Wasilla is the place where I have lived for the past 29 years - sort of. The house in which my wife and I raised our family sits here, but I have made my rather odd career as a different sort of photojournalist by continually wandering off to other places to photograph people and gather information, which I have then put together in various publications that have served the Alaska Native Eskimo, Indian and Aleut communities.

Although I did not have a great of free time to devote to this rather strange community, named after a Tanaina Athabascan Indian chief who knew Wasilla in the way that I so impossibly long to, I have still documented it regularly over the past quarter-century plus. In the early days, my Wasilla photographs focused mostly upon my children and the events they participated in - baseball, football, figure skating, hockey, frog catching, fire cracker detonation, Fourth of July parade - that sort of thing. 

In 2002, I purchased my first digital camera and then, whenever I was home, I began to photograph Wasilla upon a daily basis, but not in a conventional way. These were grab shots - whatever caught my eye as I took my many long walks or drove through the town, shooting through the car window at people and scenes that appeared and disappeared before I could even focus and compose in the traditional photographic way.

Thus, the Wasilla portion of this blog will be devoted both to the images that I take as I wander about and those that I have taken in the past. Despite the odd, random, nature of the images, I believe they communicate something powerful about this town that I have never seen expressed anywhere else. 

Wasilla is a sprawling community that has been slapped down hodge-podge upon what was so recently wilderness of the most exquisite beauty. In its design, it is deliberately anti-zoned, anti-planned. In the building of Wasilla, the desire to make a buck has trumped aesthetics and all other considerations. This town, built in the midst of exquisite beauty, has largely become an unsightly, unattractive, mess of urban sprawl. Largely because of this, it often seems to me that Wasilla is a community with no sense of community, a town devoid of town soul.

Yet - Wasilla is my home and if I am lucky it will be until I grow old and die.
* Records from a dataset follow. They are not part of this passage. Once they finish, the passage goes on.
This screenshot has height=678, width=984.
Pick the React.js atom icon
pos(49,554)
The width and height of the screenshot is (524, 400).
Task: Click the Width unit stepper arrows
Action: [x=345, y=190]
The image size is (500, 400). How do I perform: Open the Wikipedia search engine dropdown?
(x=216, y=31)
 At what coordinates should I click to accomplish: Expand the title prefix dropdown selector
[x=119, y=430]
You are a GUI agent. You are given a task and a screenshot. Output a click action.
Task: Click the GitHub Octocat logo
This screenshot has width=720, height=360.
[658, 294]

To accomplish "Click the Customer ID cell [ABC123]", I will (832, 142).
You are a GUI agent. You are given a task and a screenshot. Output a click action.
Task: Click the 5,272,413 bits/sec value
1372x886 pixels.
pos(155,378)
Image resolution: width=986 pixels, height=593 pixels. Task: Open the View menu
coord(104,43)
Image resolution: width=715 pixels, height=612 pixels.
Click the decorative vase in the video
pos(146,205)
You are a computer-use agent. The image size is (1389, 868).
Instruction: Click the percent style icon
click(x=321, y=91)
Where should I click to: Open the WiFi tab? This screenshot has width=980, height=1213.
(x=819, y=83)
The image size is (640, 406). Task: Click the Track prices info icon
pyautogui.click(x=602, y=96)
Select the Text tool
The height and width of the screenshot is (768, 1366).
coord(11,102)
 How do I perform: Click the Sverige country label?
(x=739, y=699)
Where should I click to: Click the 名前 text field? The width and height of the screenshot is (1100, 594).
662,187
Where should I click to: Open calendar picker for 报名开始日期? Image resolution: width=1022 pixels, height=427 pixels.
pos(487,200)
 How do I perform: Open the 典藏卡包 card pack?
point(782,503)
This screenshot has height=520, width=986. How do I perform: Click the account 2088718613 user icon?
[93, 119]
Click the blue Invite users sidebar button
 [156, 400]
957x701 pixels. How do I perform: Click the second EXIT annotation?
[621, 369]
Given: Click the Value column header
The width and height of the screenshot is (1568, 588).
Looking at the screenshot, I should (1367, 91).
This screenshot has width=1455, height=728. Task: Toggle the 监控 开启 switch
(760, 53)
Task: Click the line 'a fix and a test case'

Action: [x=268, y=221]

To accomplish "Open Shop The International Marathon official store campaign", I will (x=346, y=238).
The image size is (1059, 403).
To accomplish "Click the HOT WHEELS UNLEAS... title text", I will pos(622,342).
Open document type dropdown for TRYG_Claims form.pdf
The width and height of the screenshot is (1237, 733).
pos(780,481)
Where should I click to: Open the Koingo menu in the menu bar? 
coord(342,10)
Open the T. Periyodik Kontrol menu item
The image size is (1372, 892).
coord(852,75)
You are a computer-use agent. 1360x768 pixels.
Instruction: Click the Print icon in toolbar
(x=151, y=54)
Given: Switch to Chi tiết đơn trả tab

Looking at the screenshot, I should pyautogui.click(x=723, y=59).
Despite its horrific failings, it is still made of the stuff of any small city: people; moms and dads, grammas and grampas, teens, children, churches, bars, professionals, laborers, soldiers, missionaries, artists, athletes, geniuses, do-gooders, hoodlums, the wealthy, the homeless, the rational and logical, the slightly insane and the wholly insane - and, yes, as is now obvious to the whole world, politicians, too.

So perhaps, if one were to search hard enough, it might just be possible to find a sense of community here, and a town soul. So, using my skills as a photojournalist and a writer, I hope to do just that. If this place has a sense of community, I will find it. If there is a town soul to Wasilla, I will document it. I won't compete with the newspapers. Hell no! But as time and income allow, it will be fun to wander into the places where the folks described above gather, and then put what I find on this blog.

 

by 300...

Anywhere within a 300 mile radius of Wasilla. This encompasses perhaps the most wild, dramatic, gorgeous, beautiful section of land and sea to be found in any comparable space anywhere on Earth. I can never explore it all, but I will do the best that I can, and will here share what I find and experience with you.  

and then some...

Anywhere else in the world that I happen to get to, such as Point Lay, Alaska; Missoula, Montana; Serenki, Chukotka, Russia; or Bangalore, India. Perhaps even Lagos, Nigeria. I have both a desire and scheme to get me there. It is a long shot. We shall see if I succeed.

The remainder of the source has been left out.